Je les aime aussi ; mais je veux que l’esprit assaisonne la bravoure.

Mascarille

Te souvient-il, vicomte, de cette demi-lune que nous emportâmes sur les ennemis au siége d’Arras[1] ?

Jodelet

Que veux-tu dire avec ta demi-lune ? C’étoit bien une lune toute entière.

Mascarille

Je pense que tu as raison.

Jodelet

Il m’en doit bien souvenir, ma foi ! j’y fus blessé à la jambe d’un coup de grenade, dont je porte encore les marques.

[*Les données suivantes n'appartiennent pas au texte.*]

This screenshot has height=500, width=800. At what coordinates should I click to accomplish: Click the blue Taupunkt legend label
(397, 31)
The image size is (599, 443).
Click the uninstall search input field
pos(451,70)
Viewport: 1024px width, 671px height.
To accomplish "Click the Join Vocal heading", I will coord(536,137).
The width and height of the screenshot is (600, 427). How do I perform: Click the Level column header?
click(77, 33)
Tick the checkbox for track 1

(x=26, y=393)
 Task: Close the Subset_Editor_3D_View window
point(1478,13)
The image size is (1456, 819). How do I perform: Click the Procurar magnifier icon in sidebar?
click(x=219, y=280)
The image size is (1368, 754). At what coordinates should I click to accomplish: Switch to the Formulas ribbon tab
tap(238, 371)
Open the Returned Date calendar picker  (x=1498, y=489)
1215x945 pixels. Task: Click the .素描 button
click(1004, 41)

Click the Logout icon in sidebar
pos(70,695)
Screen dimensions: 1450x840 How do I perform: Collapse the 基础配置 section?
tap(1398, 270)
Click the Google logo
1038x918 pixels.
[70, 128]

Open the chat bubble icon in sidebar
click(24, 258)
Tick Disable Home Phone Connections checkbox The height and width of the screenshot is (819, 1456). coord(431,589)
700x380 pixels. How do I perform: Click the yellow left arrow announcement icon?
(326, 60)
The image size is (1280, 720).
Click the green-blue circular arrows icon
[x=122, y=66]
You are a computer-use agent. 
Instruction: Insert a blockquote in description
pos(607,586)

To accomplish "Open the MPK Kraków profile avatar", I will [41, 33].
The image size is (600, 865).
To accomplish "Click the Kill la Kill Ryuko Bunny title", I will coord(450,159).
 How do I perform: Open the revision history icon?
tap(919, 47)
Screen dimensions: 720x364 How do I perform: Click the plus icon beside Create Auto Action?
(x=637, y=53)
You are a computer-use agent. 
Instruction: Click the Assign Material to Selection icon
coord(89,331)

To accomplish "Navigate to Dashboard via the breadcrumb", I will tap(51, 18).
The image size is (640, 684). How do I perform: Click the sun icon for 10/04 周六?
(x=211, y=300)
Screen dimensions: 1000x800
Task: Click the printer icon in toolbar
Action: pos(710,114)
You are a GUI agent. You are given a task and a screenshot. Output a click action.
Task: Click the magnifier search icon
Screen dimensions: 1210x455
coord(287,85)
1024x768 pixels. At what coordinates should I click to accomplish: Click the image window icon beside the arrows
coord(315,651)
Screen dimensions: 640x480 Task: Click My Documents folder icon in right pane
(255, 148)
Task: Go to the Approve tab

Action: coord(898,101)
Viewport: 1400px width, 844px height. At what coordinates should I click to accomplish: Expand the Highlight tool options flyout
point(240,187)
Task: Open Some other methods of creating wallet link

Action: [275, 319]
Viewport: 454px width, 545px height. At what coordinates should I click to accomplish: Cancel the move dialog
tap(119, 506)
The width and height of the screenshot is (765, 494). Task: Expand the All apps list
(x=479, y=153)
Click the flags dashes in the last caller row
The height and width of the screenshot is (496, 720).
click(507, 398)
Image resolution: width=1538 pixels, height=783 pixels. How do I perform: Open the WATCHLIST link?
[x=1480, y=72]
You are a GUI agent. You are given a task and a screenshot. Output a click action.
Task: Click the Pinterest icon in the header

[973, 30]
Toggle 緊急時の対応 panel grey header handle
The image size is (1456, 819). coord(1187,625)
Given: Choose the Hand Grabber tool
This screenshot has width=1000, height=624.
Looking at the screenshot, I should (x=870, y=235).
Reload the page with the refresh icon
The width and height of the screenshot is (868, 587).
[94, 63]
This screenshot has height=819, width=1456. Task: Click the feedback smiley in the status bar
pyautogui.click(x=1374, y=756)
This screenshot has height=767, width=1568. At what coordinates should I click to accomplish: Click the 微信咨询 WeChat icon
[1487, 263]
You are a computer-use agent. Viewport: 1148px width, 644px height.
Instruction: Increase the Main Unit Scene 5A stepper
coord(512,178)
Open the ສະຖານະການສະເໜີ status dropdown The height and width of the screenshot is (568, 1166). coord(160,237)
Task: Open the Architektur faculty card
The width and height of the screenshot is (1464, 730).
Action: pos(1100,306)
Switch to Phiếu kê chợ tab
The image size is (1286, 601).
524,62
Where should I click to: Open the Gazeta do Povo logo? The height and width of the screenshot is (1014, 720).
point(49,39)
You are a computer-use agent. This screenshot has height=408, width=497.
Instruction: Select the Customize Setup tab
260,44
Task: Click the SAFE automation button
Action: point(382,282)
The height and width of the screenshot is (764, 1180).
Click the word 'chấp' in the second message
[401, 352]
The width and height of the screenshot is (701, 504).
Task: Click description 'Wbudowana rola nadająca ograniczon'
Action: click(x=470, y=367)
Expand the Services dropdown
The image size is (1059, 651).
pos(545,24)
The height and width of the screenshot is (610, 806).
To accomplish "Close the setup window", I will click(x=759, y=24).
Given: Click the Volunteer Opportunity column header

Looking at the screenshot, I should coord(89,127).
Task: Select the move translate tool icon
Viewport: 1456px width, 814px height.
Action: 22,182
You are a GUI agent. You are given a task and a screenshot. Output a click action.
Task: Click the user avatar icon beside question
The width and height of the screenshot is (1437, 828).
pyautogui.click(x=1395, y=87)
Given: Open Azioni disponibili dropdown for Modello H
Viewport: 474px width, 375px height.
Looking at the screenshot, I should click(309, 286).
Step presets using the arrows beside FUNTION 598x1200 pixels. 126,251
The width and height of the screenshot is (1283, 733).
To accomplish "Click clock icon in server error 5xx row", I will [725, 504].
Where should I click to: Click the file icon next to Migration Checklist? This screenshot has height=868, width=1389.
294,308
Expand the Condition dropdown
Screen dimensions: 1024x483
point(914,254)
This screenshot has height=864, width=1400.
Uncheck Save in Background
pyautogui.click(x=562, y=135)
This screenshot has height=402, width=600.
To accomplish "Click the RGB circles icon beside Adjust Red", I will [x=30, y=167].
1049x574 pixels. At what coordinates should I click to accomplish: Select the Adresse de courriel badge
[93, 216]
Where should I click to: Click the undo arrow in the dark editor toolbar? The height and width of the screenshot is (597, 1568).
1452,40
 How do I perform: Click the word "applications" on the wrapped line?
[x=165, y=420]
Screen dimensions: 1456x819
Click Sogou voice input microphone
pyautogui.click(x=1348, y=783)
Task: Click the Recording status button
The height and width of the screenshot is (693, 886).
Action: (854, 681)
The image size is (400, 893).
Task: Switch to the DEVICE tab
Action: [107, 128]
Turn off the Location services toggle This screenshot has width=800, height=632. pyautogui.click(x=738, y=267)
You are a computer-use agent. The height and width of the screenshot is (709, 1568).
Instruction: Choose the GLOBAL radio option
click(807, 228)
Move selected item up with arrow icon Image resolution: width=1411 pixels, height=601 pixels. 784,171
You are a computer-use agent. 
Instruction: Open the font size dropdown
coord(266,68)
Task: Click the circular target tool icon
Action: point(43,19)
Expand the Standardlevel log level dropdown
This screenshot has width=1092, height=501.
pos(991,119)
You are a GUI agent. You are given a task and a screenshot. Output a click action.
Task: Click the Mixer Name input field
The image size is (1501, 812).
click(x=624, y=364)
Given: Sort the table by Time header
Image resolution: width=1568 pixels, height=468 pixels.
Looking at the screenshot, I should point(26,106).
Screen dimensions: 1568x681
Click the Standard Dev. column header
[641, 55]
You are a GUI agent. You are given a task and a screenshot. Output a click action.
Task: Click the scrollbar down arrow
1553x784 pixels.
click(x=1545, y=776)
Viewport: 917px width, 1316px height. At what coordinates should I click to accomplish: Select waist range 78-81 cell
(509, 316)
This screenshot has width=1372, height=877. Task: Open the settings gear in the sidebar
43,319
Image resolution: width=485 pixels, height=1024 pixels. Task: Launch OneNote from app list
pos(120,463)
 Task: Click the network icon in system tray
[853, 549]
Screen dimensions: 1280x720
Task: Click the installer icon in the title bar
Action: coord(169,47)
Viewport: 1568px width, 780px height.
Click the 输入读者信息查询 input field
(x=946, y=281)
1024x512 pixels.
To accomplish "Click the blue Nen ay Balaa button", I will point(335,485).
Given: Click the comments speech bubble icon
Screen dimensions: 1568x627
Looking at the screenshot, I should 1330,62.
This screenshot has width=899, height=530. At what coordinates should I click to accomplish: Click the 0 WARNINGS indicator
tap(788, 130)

Tâtez un peu, de grâce, vous sentirez quelque coup, c’étoit là.

Cathos, après avoir touché l'endroit.

Il est vrai que la cicatrice est grande.

Mascarille

Donnez-moi un peu votre main, et tâtez celui-ci ; là, justement au derrière de la tête. Y êtes-vous ?

Magdelon

Oui : je sens quelque chose.

Mascarille

C’est un coup de mousquet que je reçus la dernière campagne que j’ai faite.

Jodelet, découvrant sa poitrine.

Voici un autre coup qui me perça de part en part à l’attaque de Gravelines[2].

Mascarille, mettant la main sur le bouton de son haut-de-chausses.

Je vais vous montrer une furieuse plaie.

Magdelon

Il n’est pas nécessaire : nous le croyons sans y regarder.

Mascarille

Ce sont des marques honorables qui font voir ce qu’on est.

Cathos

Nous ne doutons point de ce que vous êtes.

Mascarille

Vicomte, as-tu là ton carrosse ?

  1. En 1654.
  2. En 1659.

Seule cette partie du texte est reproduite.